Please tell how many of the lines below contain "target", using only a number.

DATA EXTRACTS:
>>>>

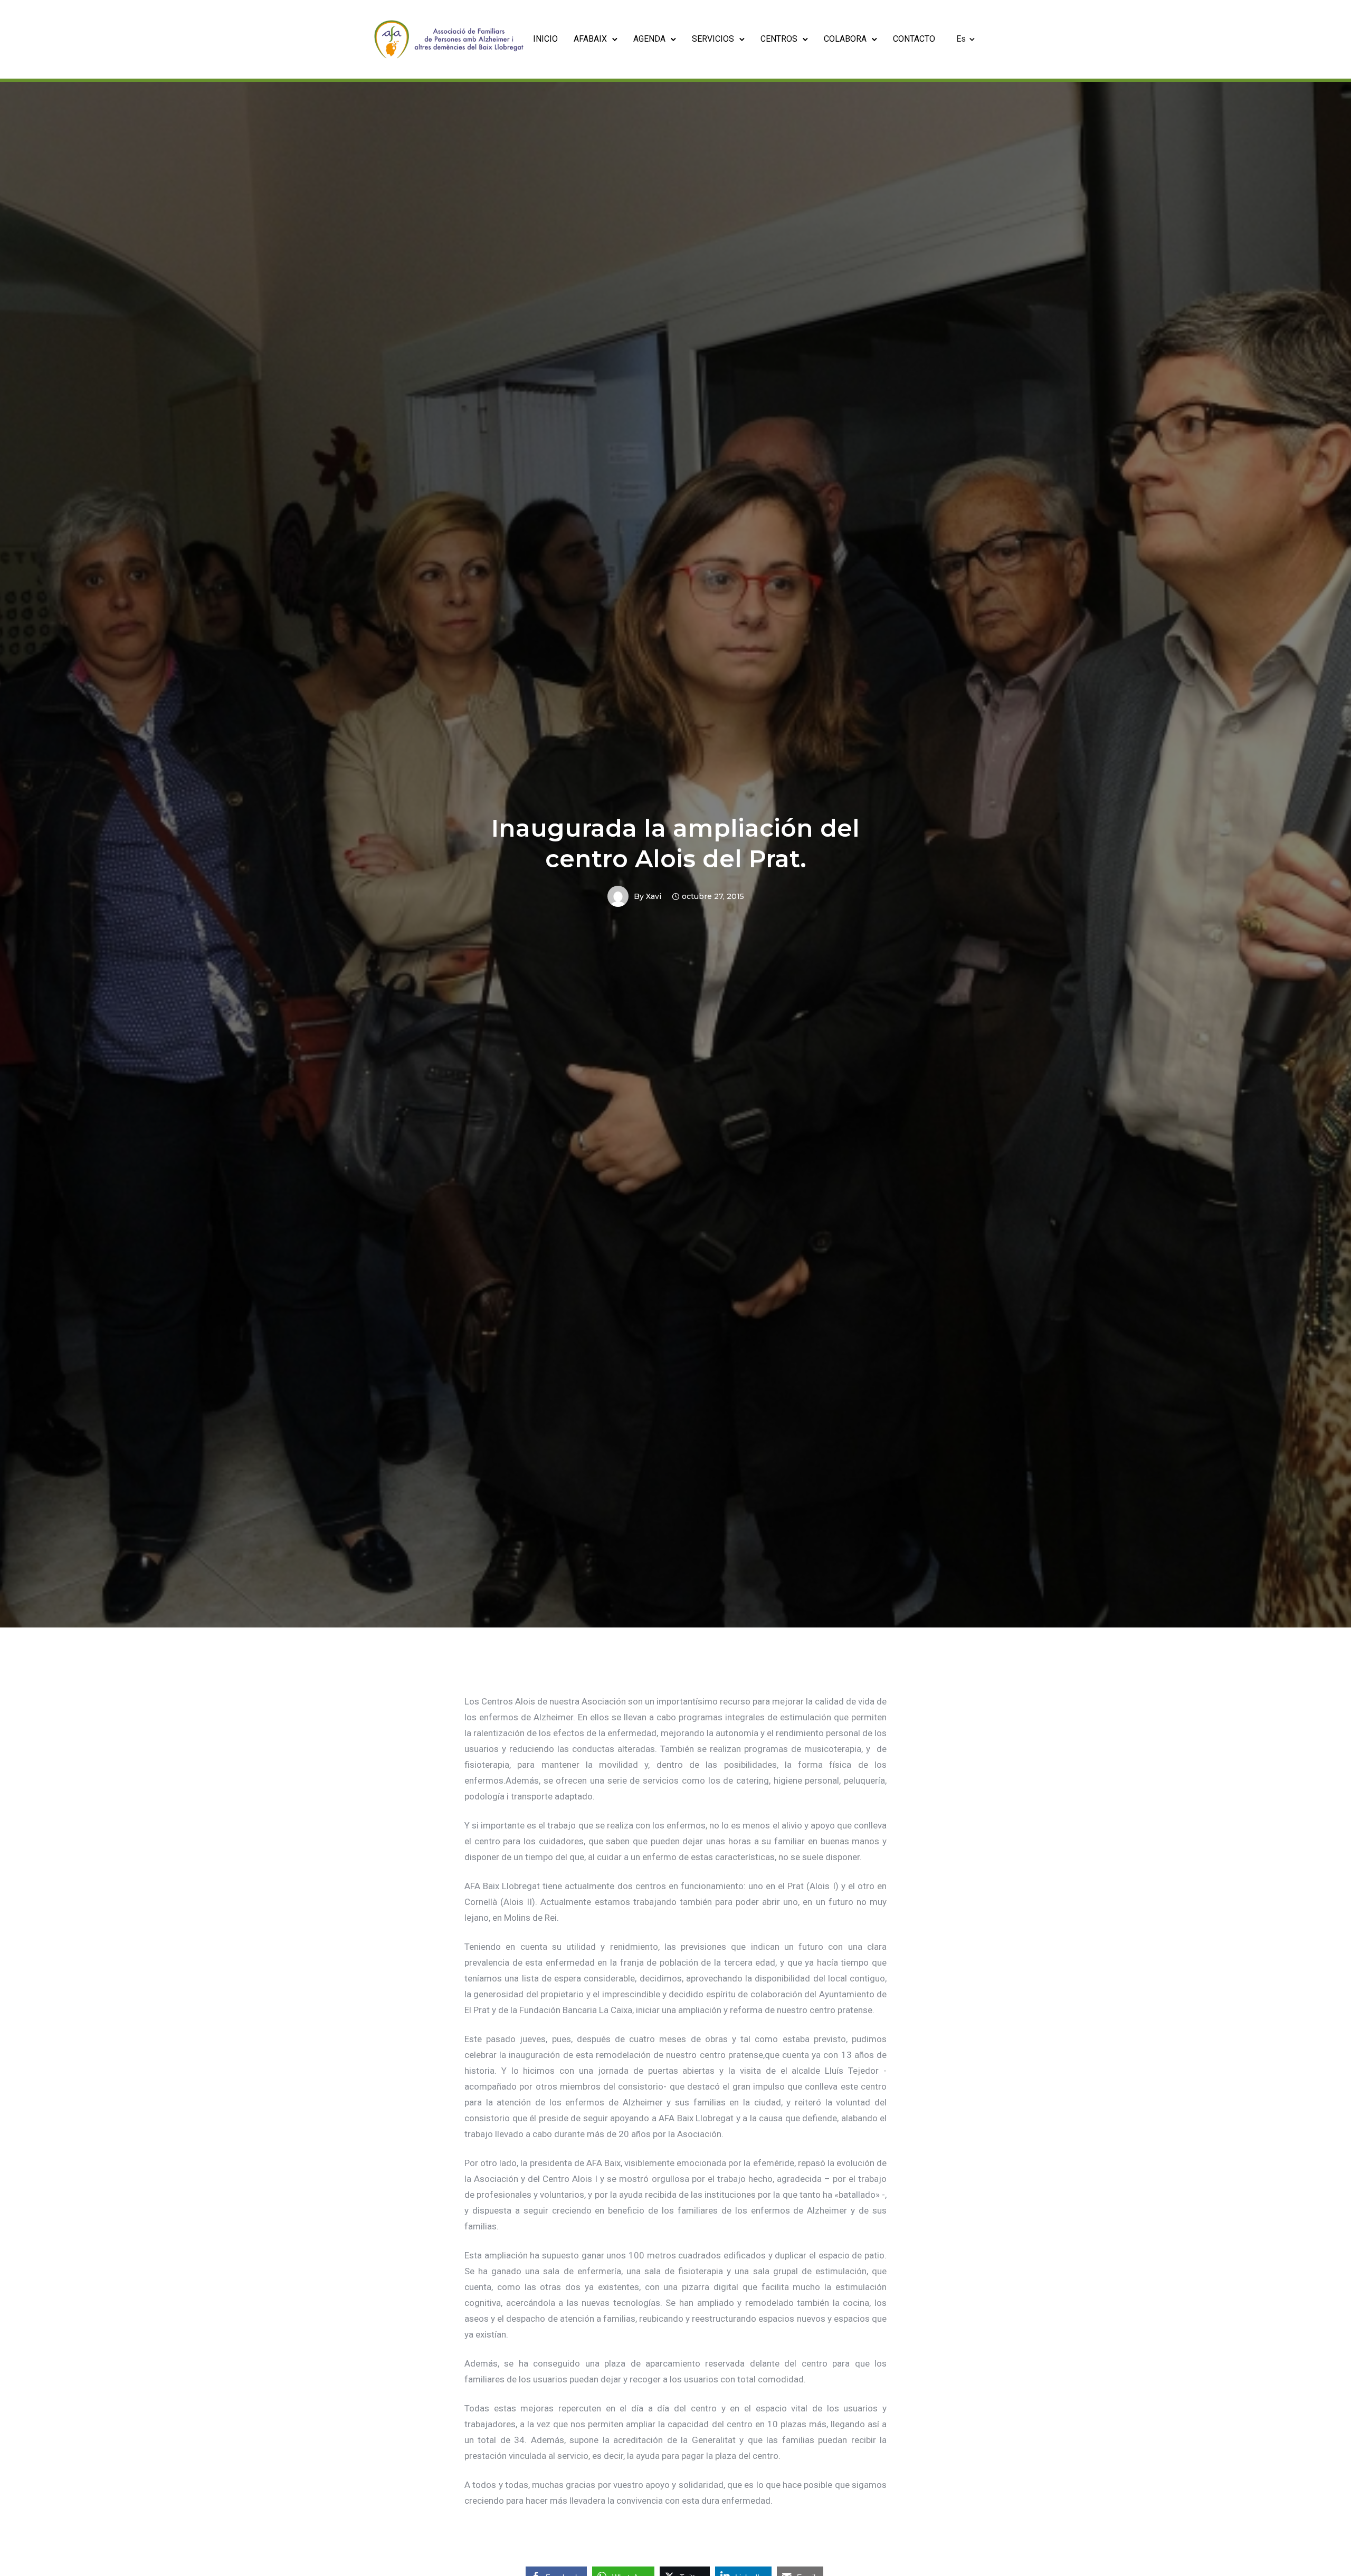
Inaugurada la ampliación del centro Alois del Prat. (675, 843)
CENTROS (778, 39)
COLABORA (845, 39)
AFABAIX (590, 39)
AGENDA (649, 39)
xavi (653, 896)
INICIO (545, 39)
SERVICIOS (713, 39)
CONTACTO (914, 39)
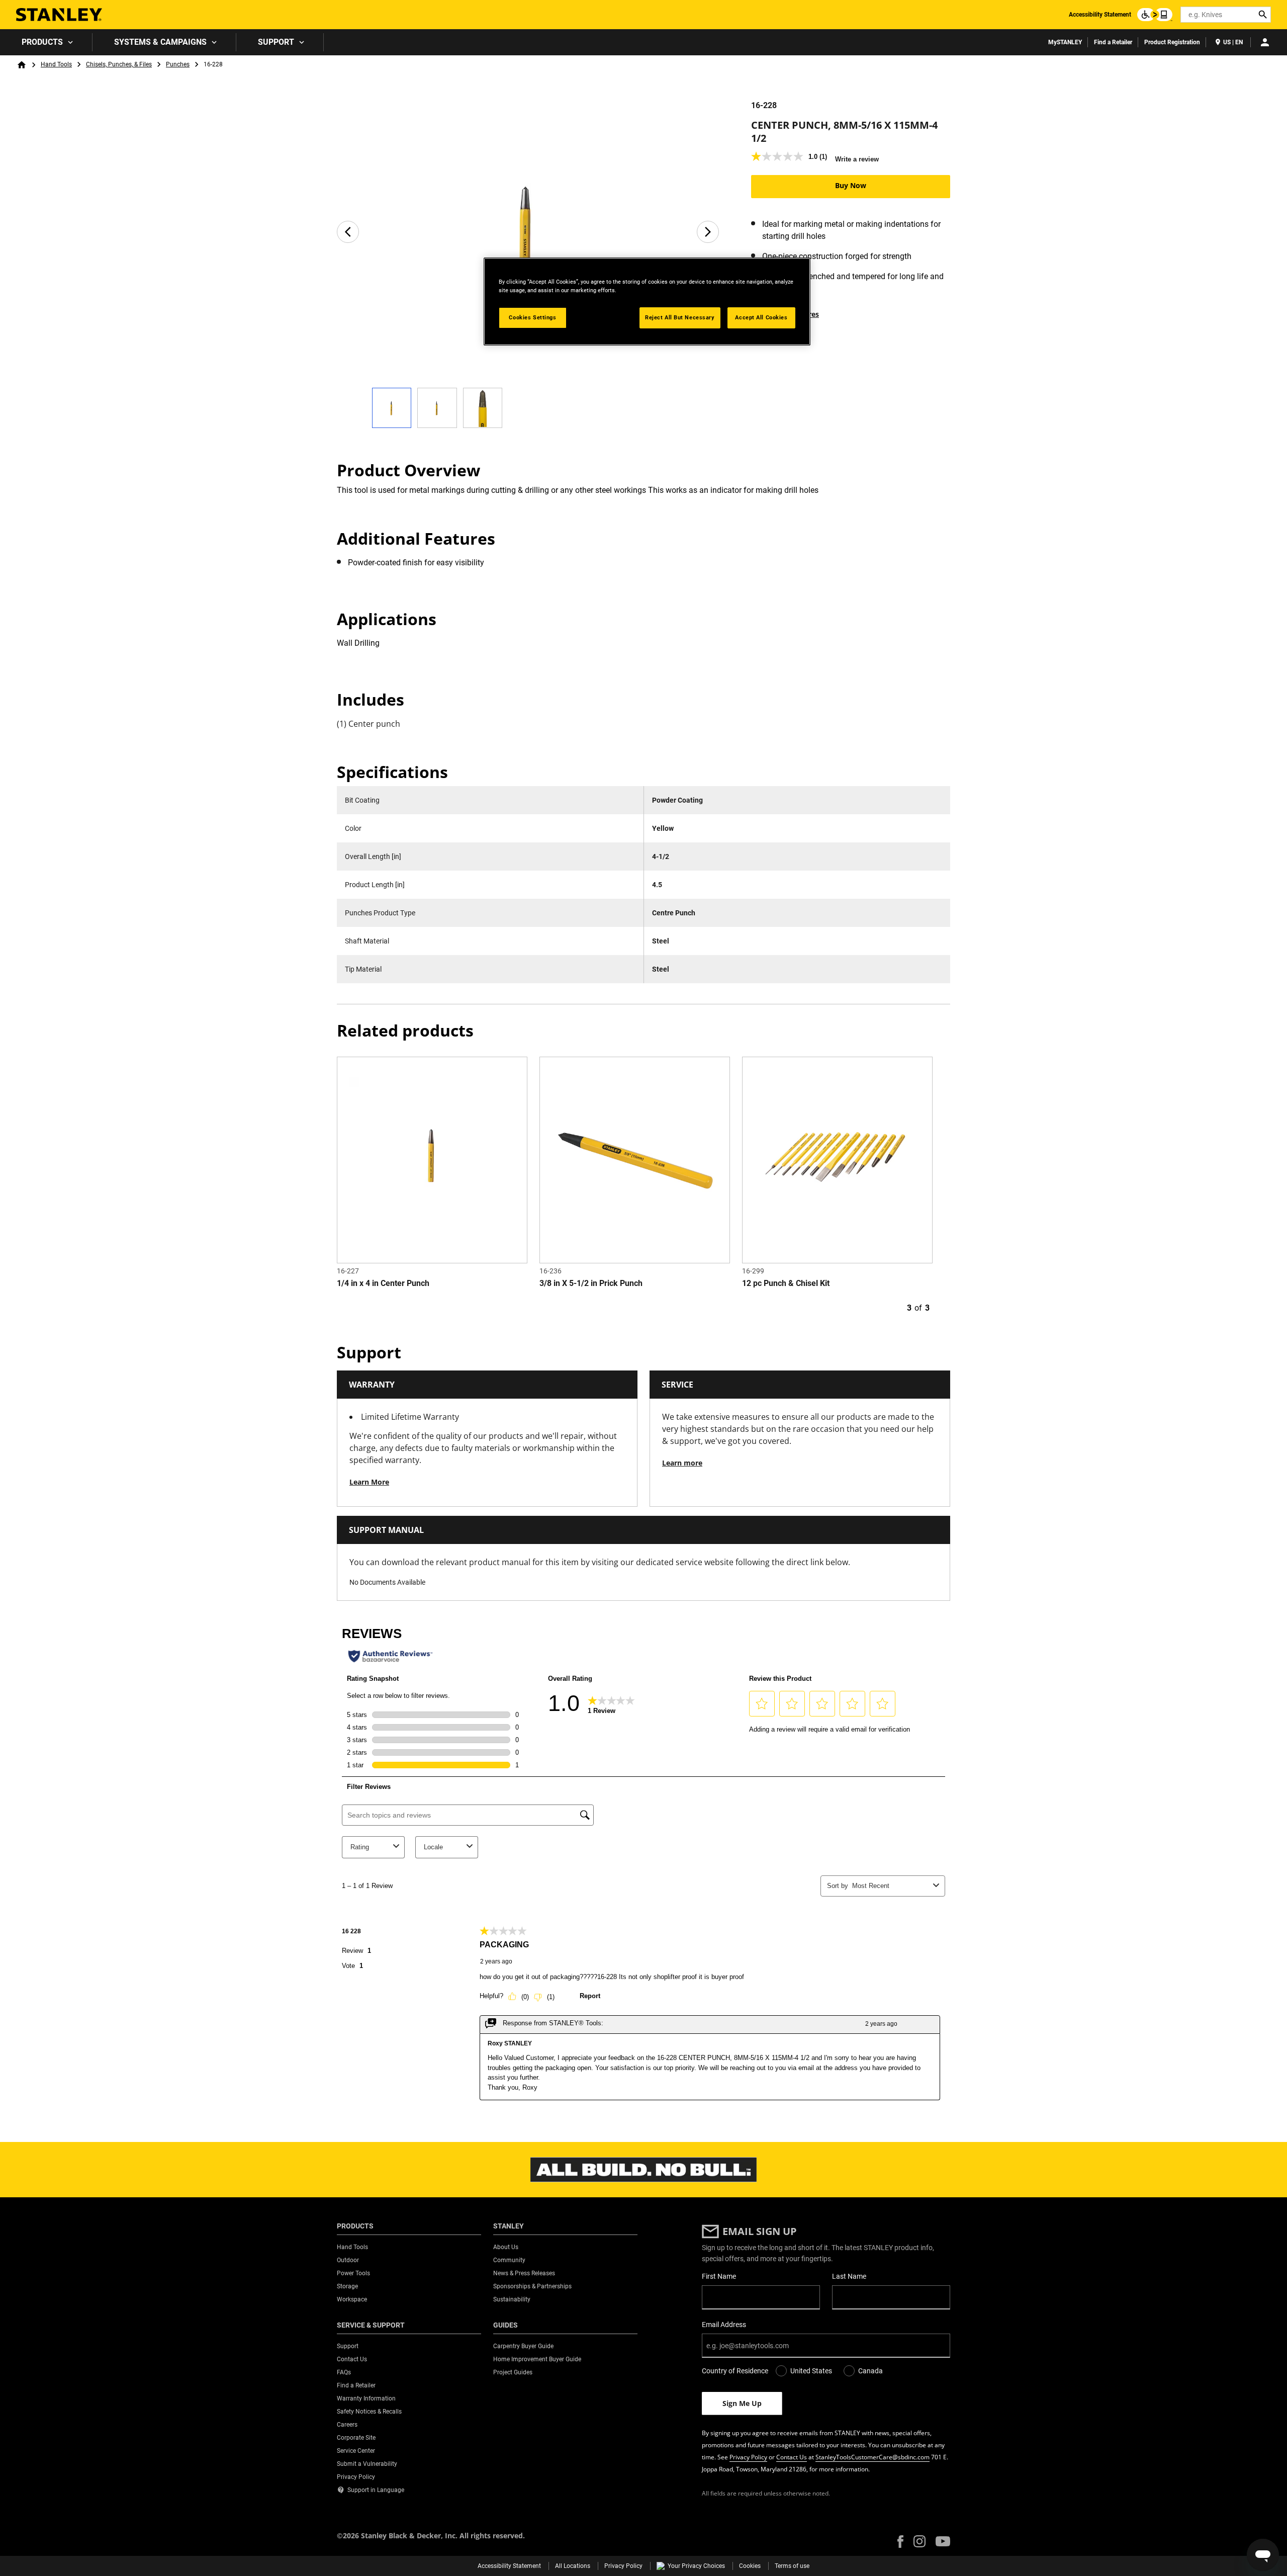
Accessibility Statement (1100, 14)
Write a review (857, 159)
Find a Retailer (1113, 42)
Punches (178, 64)
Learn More (369, 1482)
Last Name (849, 2276)
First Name (719, 2276)
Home (22, 65)
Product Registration (1172, 42)
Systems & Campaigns (160, 42)
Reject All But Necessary (680, 317)
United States (811, 2371)
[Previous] (348, 232)
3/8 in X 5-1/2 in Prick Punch (590, 1283)
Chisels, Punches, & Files (119, 64)
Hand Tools (56, 64)
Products (42, 42)
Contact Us (791, 2457)
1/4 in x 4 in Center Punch (383, 1283)
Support (276, 42)
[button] (900, 2541)
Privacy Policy (748, 2457)
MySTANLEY (1065, 42)
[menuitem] (46, 42)
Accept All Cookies (761, 317)
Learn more (682, 1463)
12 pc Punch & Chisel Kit (786, 1283)
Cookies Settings (532, 317)
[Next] (708, 232)
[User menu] (1265, 42)
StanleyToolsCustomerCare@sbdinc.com (872, 2457)
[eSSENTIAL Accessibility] (1154, 14)
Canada (870, 2371)
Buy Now (850, 185)
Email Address (724, 2325)
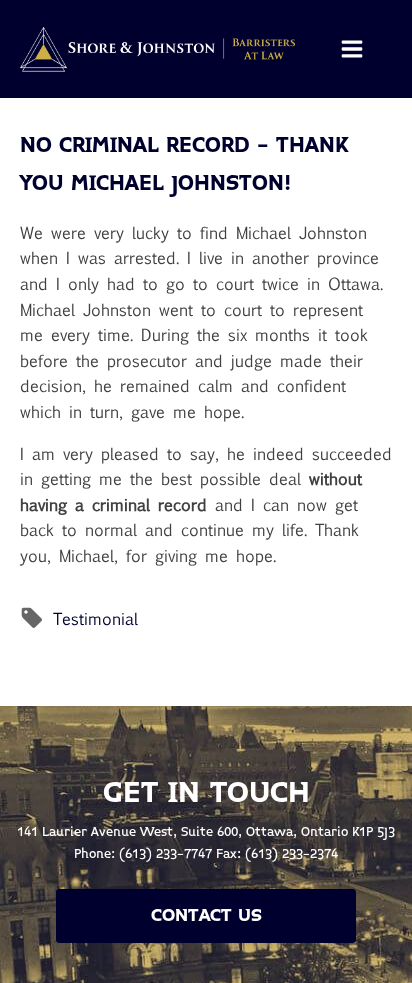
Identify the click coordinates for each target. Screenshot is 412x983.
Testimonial (95, 618)
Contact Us (206, 916)
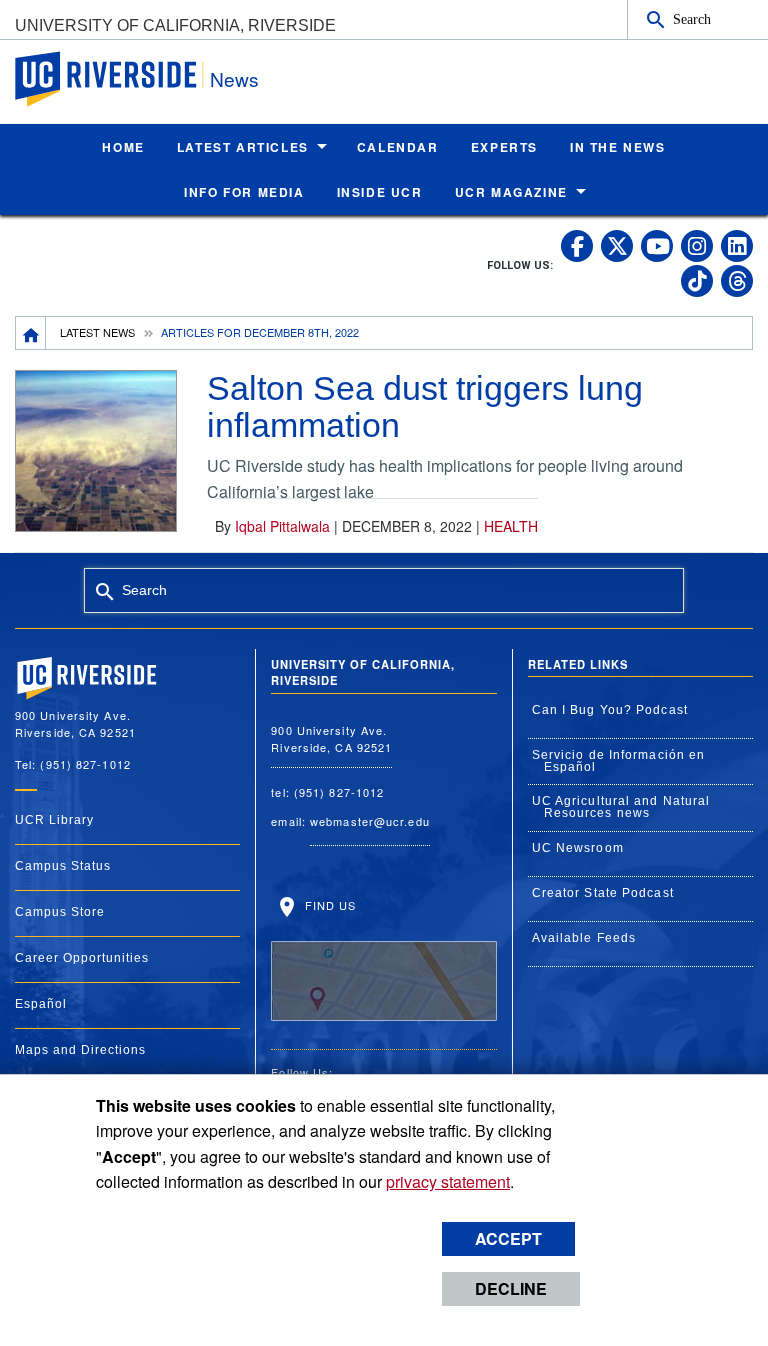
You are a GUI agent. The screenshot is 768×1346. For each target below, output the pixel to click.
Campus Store (60, 912)
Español (41, 1004)
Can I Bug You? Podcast (610, 710)
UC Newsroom (578, 848)
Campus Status (63, 866)
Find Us (328, 905)
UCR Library (54, 820)
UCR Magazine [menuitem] (511, 192)
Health (511, 526)
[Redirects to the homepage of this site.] (31, 333)
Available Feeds (584, 938)
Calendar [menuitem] (398, 147)
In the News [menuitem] (618, 147)
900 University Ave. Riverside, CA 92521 (331, 738)
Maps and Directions (80, 1050)
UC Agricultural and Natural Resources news (621, 807)
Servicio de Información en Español (619, 761)
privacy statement (448, 1181)
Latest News (97, 332)
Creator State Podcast (603, 893)
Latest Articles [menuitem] (243, 147)
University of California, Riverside (175, 25)
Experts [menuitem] (504, 147)
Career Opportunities (82, 958)
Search (692, 19)
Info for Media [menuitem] (244, 192)
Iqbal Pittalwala (282, 526)
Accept (508, 1238)
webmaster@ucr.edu (370, 821)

<<<<

SOLVED PROBLEM: 2